No domingo, drones ucranianos atingiram uma refinaria na cidade de Ujtá, na região de Komi, localizada a cerca de dois mil quilômetros da fronteira com a Ucrânia e mais de 1.500 quilômetros de Moscou. Foi o primeiro ataque registrado nessa região desde o início da guerra e levou à evacuação de um shopping próximo pela polícia local. Embora as autoridades locais tenham negado vítimas, confirmaram a gravidade do incidente.
Em Saratov, a aproximadamente 700 quilômetros da fronteira ucraniana, outro ataque com drones resultou na morte de uma pessoa e danos em um edifício residencial e uma fábrica, segundo informou o governador Roman Busarguin pelo Telegram. O Ministério da Defesa russo comunicou que, durante a noite, foram lançados 162 drones de asa fixa contra o território russo, com oito aparelhos derrubados sobre Saratov pelas defesas antiaéreas.
A refinaria atacada em Saratov é estratégica para o abastecimento das forças russas, com capacidade anual de refino de até sete milhões de toneladas de petróleo bruto.
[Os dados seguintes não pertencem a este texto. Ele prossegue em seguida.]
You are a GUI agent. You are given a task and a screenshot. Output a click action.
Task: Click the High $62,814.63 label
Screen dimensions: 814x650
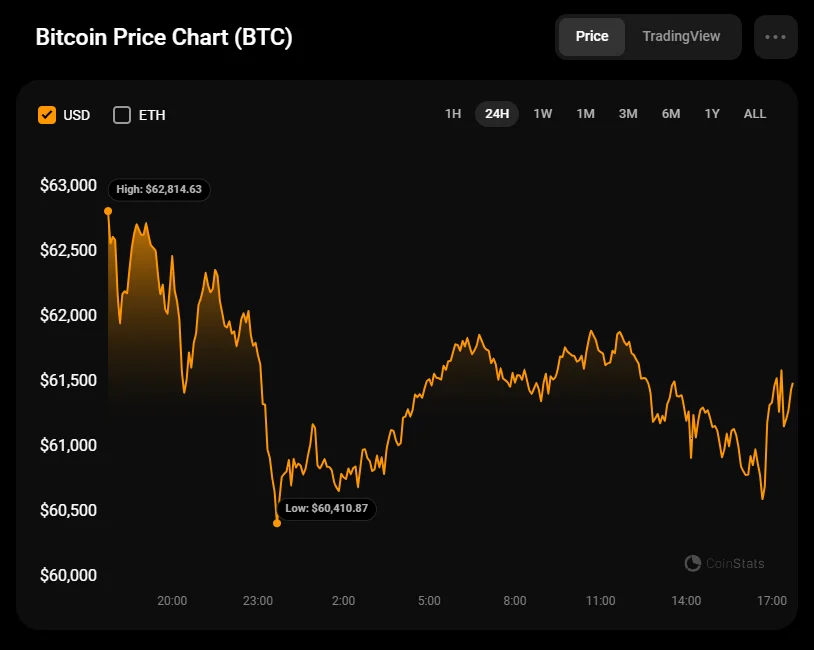coord(159,189)
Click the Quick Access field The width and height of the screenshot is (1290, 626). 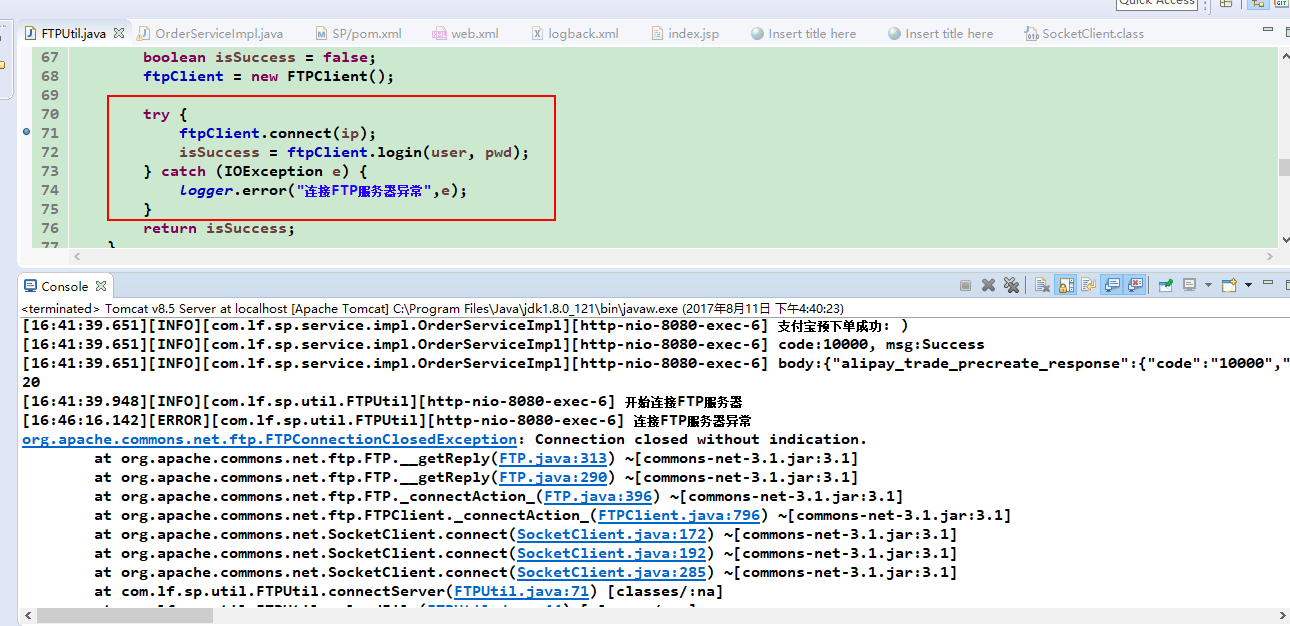(1155, 3)
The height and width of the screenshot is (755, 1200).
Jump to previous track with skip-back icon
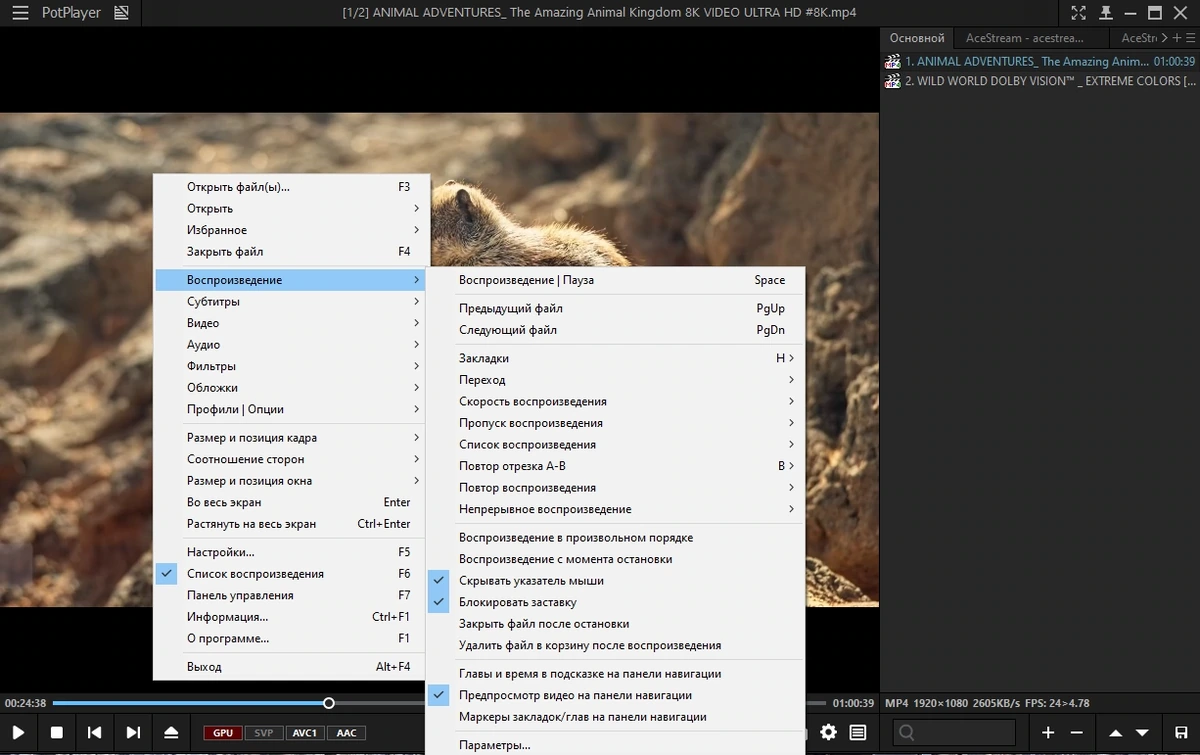(95, 733)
O Estado-Maior do Exército ucraniano declarou que os ataques fazem parte de uma estratégia sistemática para enfraquecer o potencial econômico e militar da Rússia e forçar o fim das hostilidades. “Cada ataque em território russo aproxima mais a possibilidade de uma paz justa”, afirmou.
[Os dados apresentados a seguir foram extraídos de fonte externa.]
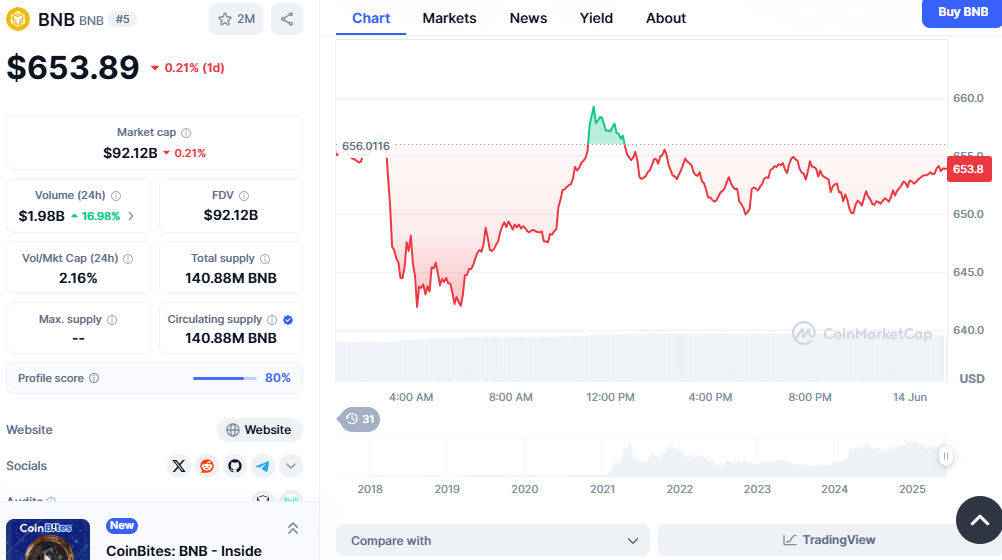The width and height of the screenshot is (1002, 560).
Task: Click the chart range slider handle
Action: click(x=945, y=456)
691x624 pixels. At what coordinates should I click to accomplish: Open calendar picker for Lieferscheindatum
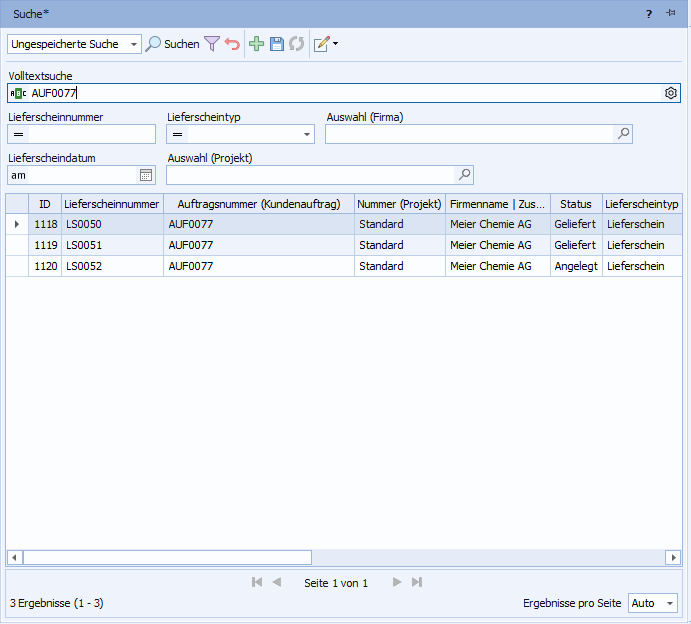point(146,175)
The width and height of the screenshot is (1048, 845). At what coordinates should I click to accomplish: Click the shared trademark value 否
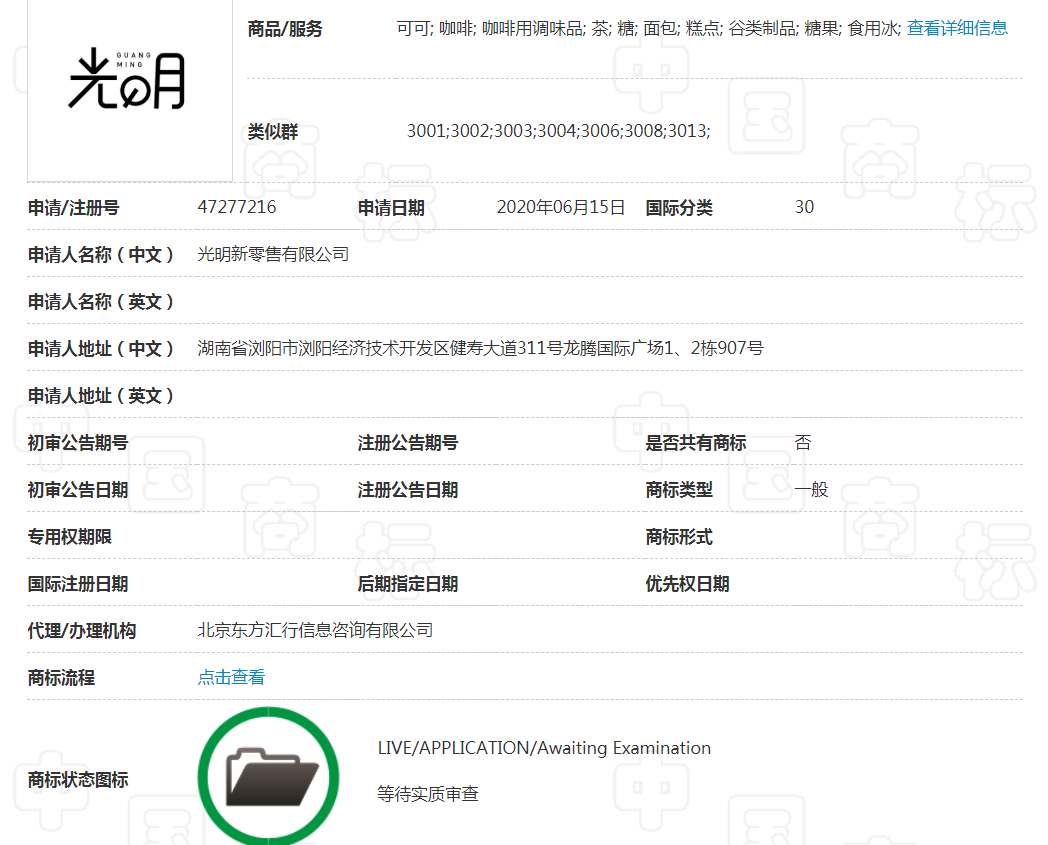click(x=802, y=443)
As autoridades russas intensificaram sua defesa antiaérea e informaram ter neutralizado mais de 200 drones ucranianos em menos de 24 horas, alguns se dirigindo a Moscou.
Inovação tecnológica e produção de drones kamikaze em Kharkiv
A escalada dos ataques evidencia a corrida tecnológica entre os dois lados. Em Kharkiv, engenheiros ucranianos trabalham para aprimorar e ampliar a produção de drones kamikaze com fibra óptica, veículos aéreos não tripulados controlados por cabo de fibra óptica que os tornam imunes a interferências eletrônicas. Esses drones enfrentam desafios técnicos, mas oferecem vantagens táticas por operar a distâncias maiores.
Engenheiros locais afirmam que a concorrência com a indústria russa, apoiada pelo Estado e com acesso a fornecedores chineses, é difícil. “Os russos sempre vão produzir mais drones que nós. Por isso, precisamos garantir que nossos drones sejam muito melhores”, explicou Vlad, representante de uma empresa de robótica. Embora o acesso a componentes seja limitado, os fabricantes ucranianos aumentaram o uso de peças nacionais e ocidentais, mesmo que a cooperação europeia seja mais lenta do que a velocidade exigida pela guerra.
A rapidez na aplicação das inovações é uma vantagem da produção em Kharkiv. Antón, engenheiro entrevistado, afirmou: “A diferença chave é a motivação. O inimigo está muito perto. Trabalhamos duro porque ou lutamos e vencemos ou estamos mortos”. A estrutura descentralizada da produção dificulta que ataques russos desarticulem a rede de fabricação de drones.
Contexto internacional e negociações
Esses ataques precedem a reunião marcada para 15 de agosto no Alasca entre o presidente russo Vladimir Putin e o americano Donald Trump, que buscam um possível acordo para o conflito. Putin aceitou o encontro um dia antes do fim do ultimato de dez dias de Trump para suspender os combates, mas até o momento recusou a exigência.
O presidente ucraniano Volodímir Zelenski reafirmou seu veto a acordos sem a participação de Kiev e rejeitou concessões territoriais, mesmo após Trump sugerir “trocas territoriais” em um acordo. Líderes de seis países europeus e a presidente da Comissão Europeia, Ursula Von der Leyen, destacaram que “o caminho para a paz na Ucrânia não pode ser decidido sem a Ucrânia” e só serão possíveis negociações com alto ao fogo ou redução das hostilidades.
Apesar das dificuldades e da pressão, engenheiros e produtores ucranianos mantêm a determinação. A rede de produção de drones em Kharkiv se consolidou como um sistema resiliente, adaptável e capaz de resistir às tentativas russas de desmantelamento.